メインのメッセージとしては、”知能がどれだけ優れていても優しさや誠実さがないと人は幸せになれないのではないか”というような印象を受けますが、幸せの感じ方などだけでなく、そもそも”生きる”ということはどういうことなのかを考えさせてくれます。
あらすじ
小説の文章は全て主人公のチャーリイ・ゴードンの日記のような形で進められます。知能に問題のあるチャーリイ・ゴードンの最初の日記は非常にたどたどしく、しかし誠実で真面目に様々なことを考えます。

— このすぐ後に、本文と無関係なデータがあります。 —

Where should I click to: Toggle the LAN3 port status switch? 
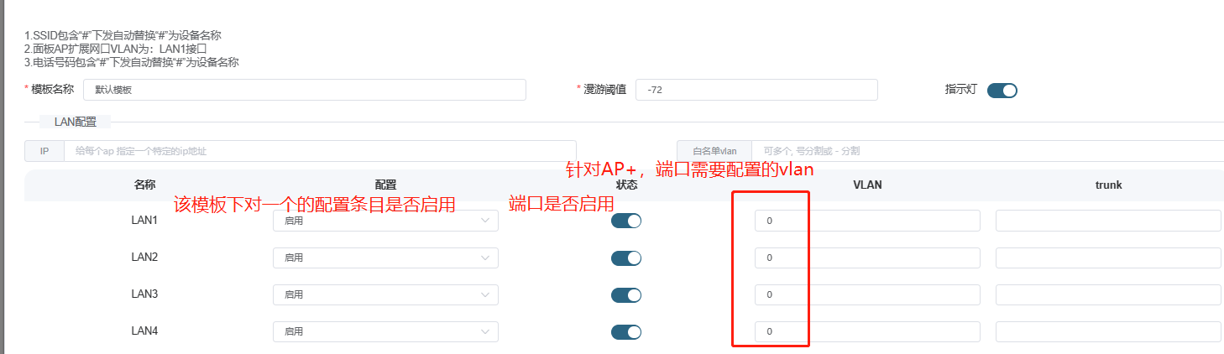point(625,294)
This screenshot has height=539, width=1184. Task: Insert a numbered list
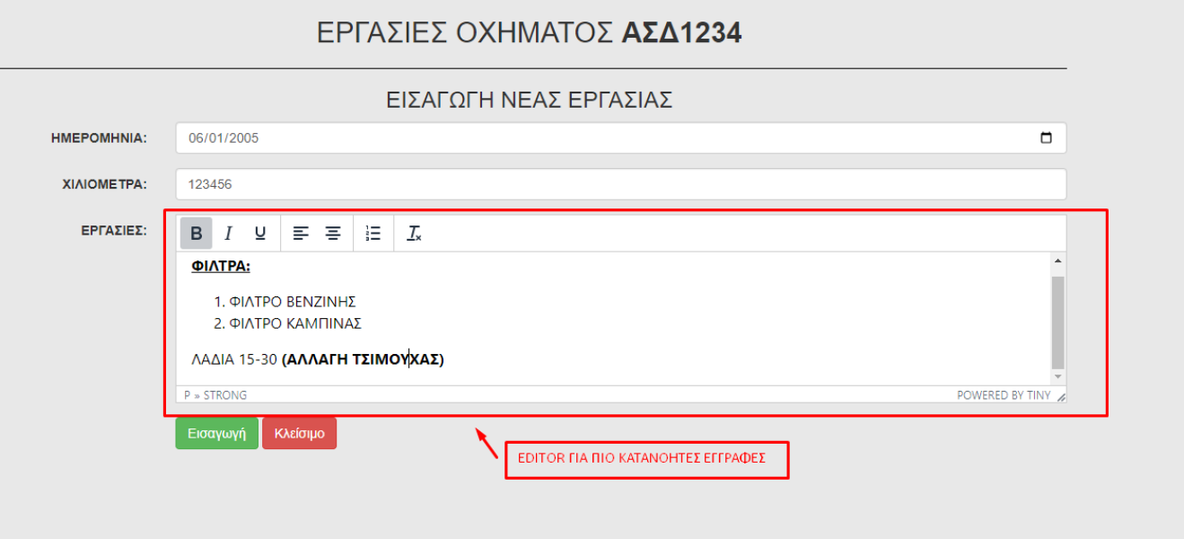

そんなチャーリイ・ゴードンは先進的な手術により一般人を遥かにしのぐ知能になりますが、どんどん日記の内容が傲慢さや高慢さを感じさせるものとなっていきます。自身のことを助けてくれた教授に対しても偉そうな態度を取るようになり、”誠実さは社会において無価値”と取れるような言動をします。
しかしこれは知能が高くなったのが原因ではなく、チャーリイ・ゴードンがそれまで信じていた職場の仲間がいかに彼のことを常日頃から侮辱していたか、そして自分はいかに親から酷い扱いを受けていたかがわかったのが主な原因です。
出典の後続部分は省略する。